(Article from Insurance Law Alert, March 2022)
For more information, please visit the Insurance Law Alert Resource Center.
An Illinois district court ruled that several policy exclusions were ambiguous and that an insurer was therefore obligated to defend a suit alleging violations of the Biometric Information Privacy Act (“BIPA”). Citizens Ins. Co. of Am. v. Thermoflex Waukegan, LLC, 2022 WL 602534 (N.D. Ill. Mar. 1, 2022).
Thermoflex sought coverage for a suit alleging that it violated the BIPA by collecting employees’ handprint data. The policy provided personal and advertising injury coverage for claims arising out of “[o]ral or written publication[s], in any manner, of material that violates a person’s right of privacy.” The insurer argued that it had no duty to defend or indemnify the BIPA claims because of three policy exclusions. The court disagreed and ruled in Thermoflex’s favor.
First, the court ruled that an Employment-Related Practices Exclusion did not unambiguously bar coverage. The exclusion applied to “[e]mployment-related practices, policies, acts or omissions, such as coercion, demotion, evaluation, reassignment, discipline, defamation, harassment, humiliation, discrimination or malicious prosecution.” The insurers argued that the phrase “such as” indicates that the list of acts in the exclusion is not exhaustive and extends to the underlying privacy claims. In contrast, Thermoflex contended that the underlying BIPA claims are entirely different in nature from the employment practices listed in the exclusion. The court deemed the exclusion ambiguous.

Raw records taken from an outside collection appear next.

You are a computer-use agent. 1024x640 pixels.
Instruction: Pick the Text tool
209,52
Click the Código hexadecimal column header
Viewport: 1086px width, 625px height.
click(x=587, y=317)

Notably, a different Illinois district court interpreted a similar exclusion to bar coverage for BIPA claims, see Am. Family Mutual Ins. Co., S.I. v. Caremel, Inc., 2022 WL 79868 (N.D. Ill. Jan. 7, 2022), finding that a BIPA violation is of “the same nature” as the practices listed in the exclusion because they all reflect actions that cause harm to employees. The Thermoflex court disagreed with that reasoning, explaining that such an interpretation is contrary to the rule requiring policy exclusions to be read narrowly.
Second, the court deemed a Recording and Distribution Exclusion ambiguous. The exclusion listed several specific statutes (such as the TCPA, the CAN-SPAM Act of 2003, and the FCRA), along with a catch-all provision that applied to “[a]ny federal, state or local statute, ordinance or regulation” that “addresses, prohibits, or limits the printing, dissemination, disposal, collecting, recording, sending, transmitting, communicating or distribution of material or information.” Relying on the Illinois Supreme Court’s decision in W. Bend Mut. Ins. Co. v. Krishna Schaumburg Tan, Inc., 2021 WL 2005464 (Ill. May 20, 2021) (discussed in our May 2021 Alert), the court ruled that BIPA claims did not unambiguously fall within the catch-all provision of this exclusion. As the Krishna court noted, BIPA is not a statute “of the same kind” as those listed since it does not regulate methods of communication. The court acknowledged that the exclusionary language at issue here was somewhat broader in scope than the exclusionary language presented in Krishna but expressed uncertainty as to whether that added breadth was sufficient to bar coverage.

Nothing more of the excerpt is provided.